Washington State Data Breaches in 2021 – Analysis
The Washington State Attorney General report on data breaches reported to their office in 2021 shows a significant increase over previous years. No surprise there, right? From the Executive Summary:
- 2021 set a new record for the highest number of data breach notices sent to Washingtonians (6.3 million).
- This represents approximately an 80% increase on the previous record of 3.5 million (2018).
- Moreover, this is a nearly 500% increase over last year.
- Businesses, agencies and other entities 280 reported to our office — also a new record.
- This represents about a 260% increase over the previous record of 78 (2017), and nearly five times last year’s total of 60 breaches.
- Cyberattacks and ransomware attacks spiked in 2021.
- Cyberattacks caused 87.5% of all reported data breaches — up from 63% in 2020.
- 150 notices cited ransomware in 2021 — more than the last 5 years combined.
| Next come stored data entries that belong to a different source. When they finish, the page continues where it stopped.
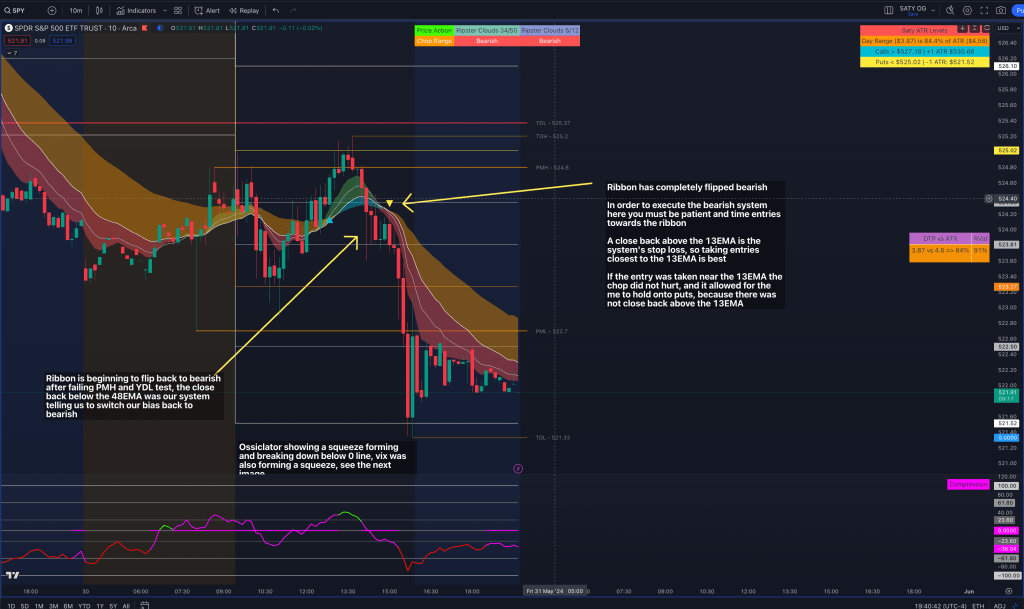Image resolution: width=1024 pixels, height=609 pixels.
Task: Create an Alert from the toolbar
Action: pyautogui.click(x=207, y=10)
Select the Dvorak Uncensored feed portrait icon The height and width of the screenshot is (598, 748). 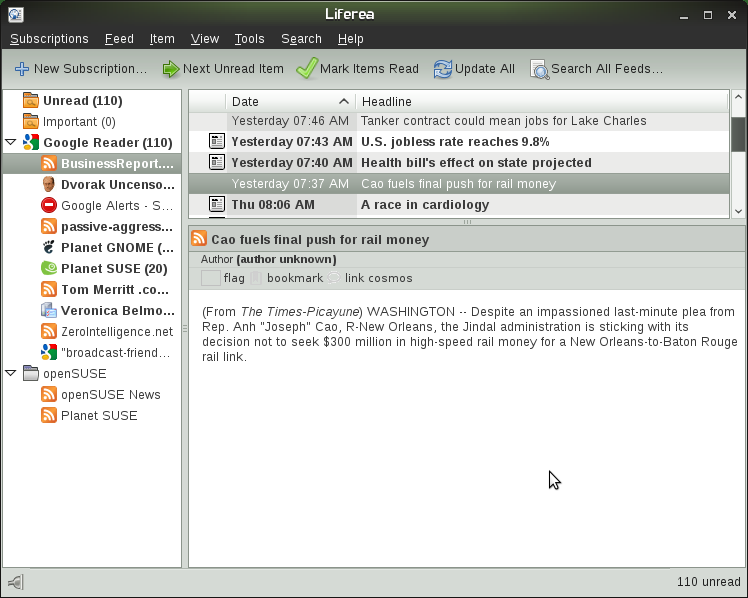pos(49,184)
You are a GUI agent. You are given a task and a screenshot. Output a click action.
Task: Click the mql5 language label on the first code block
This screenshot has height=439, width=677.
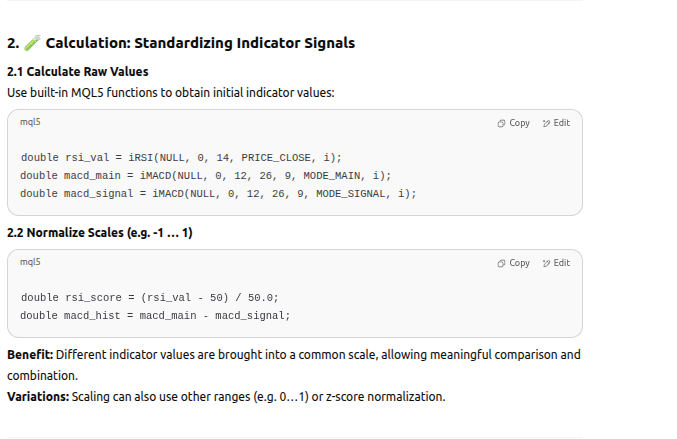31,122
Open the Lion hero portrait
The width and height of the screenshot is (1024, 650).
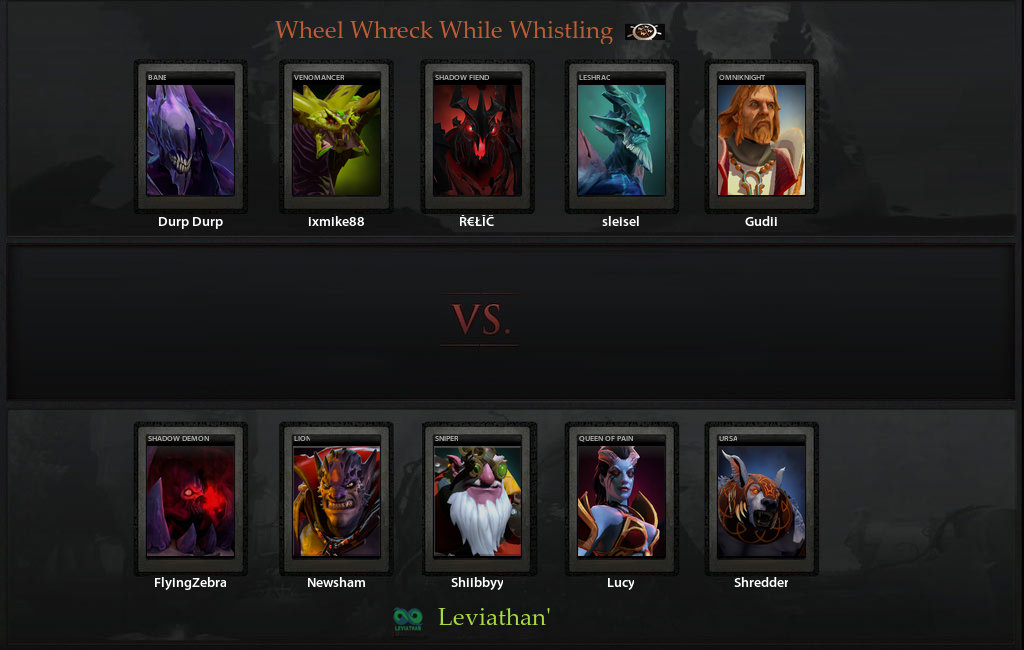click(x=336, y=498)
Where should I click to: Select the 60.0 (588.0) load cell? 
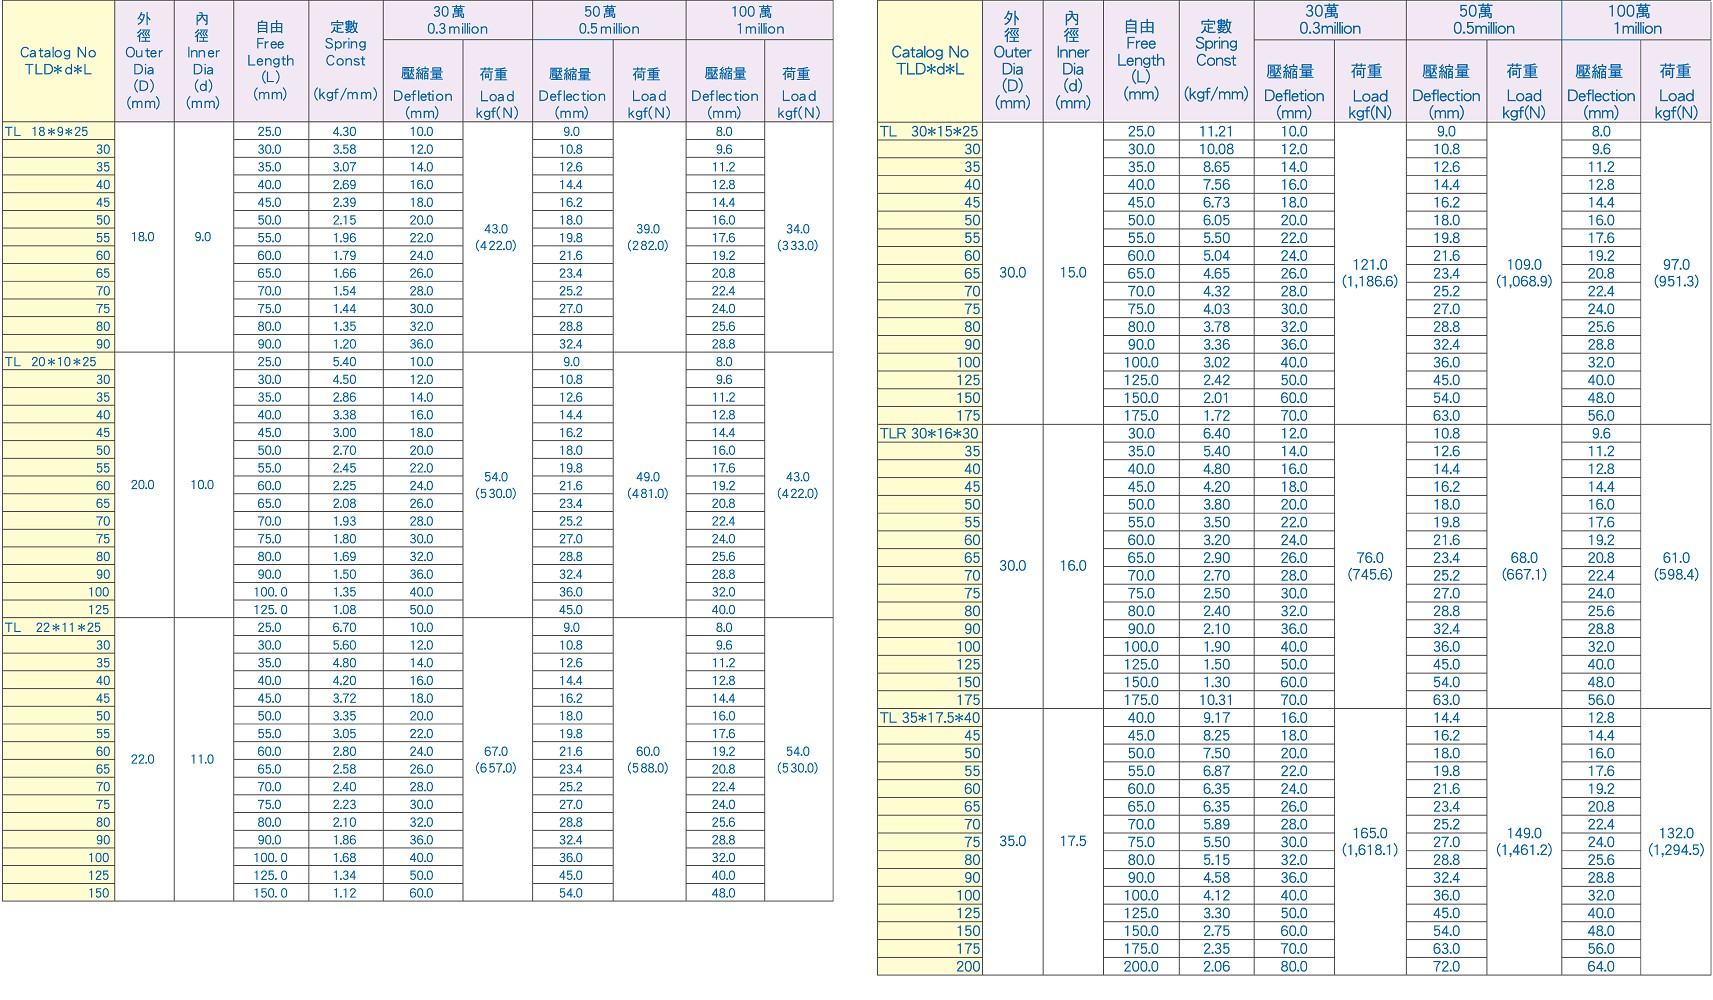(x=648, y=759)
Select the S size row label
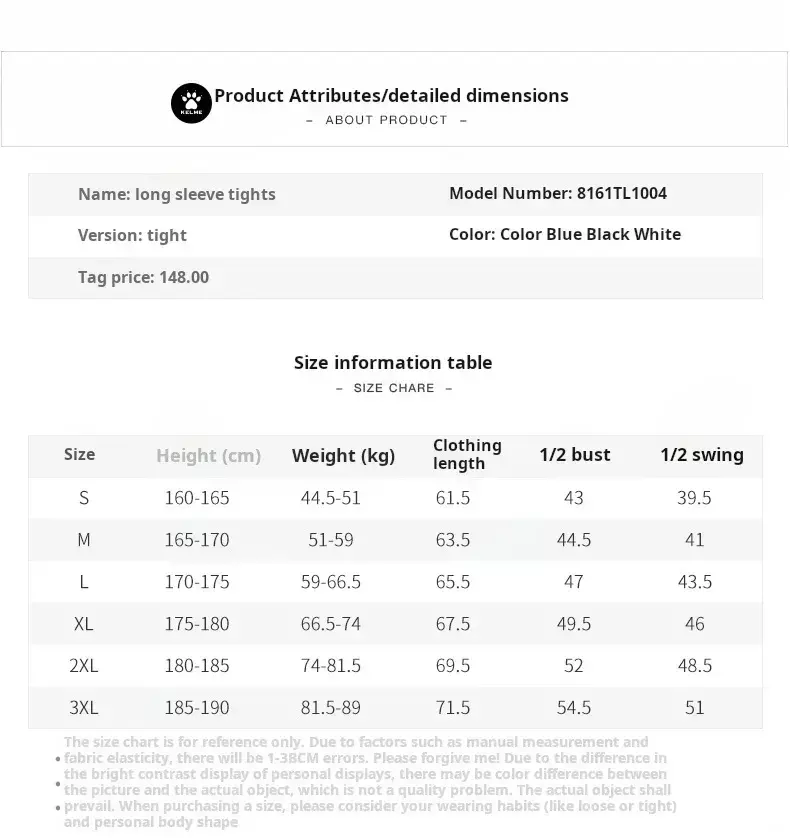The height and width of the screenshot is (838, 790). [84, 498]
A significant proportion of these refer to the ransomware breach of Blackbaud
- Ransomware attacks accounted for 61% of all cyberattacks (150 of 245) and more than half of all breaches (150 of 280).
- 2021 saw the first recorded mega breach since 2018.
- The cyberattack targeted Accellion, a company that specializes in file sharing technology, resulting in the exposure of files in the possession of the Washington State Auditor’s Office. These files contained the personal information of approximately 1.3 million Washingtonians, including residents’ names, Social Security numbers, dates of birth, bank account and routing numbers, addresses, and email.
- This is the third reported mega breach since 2016.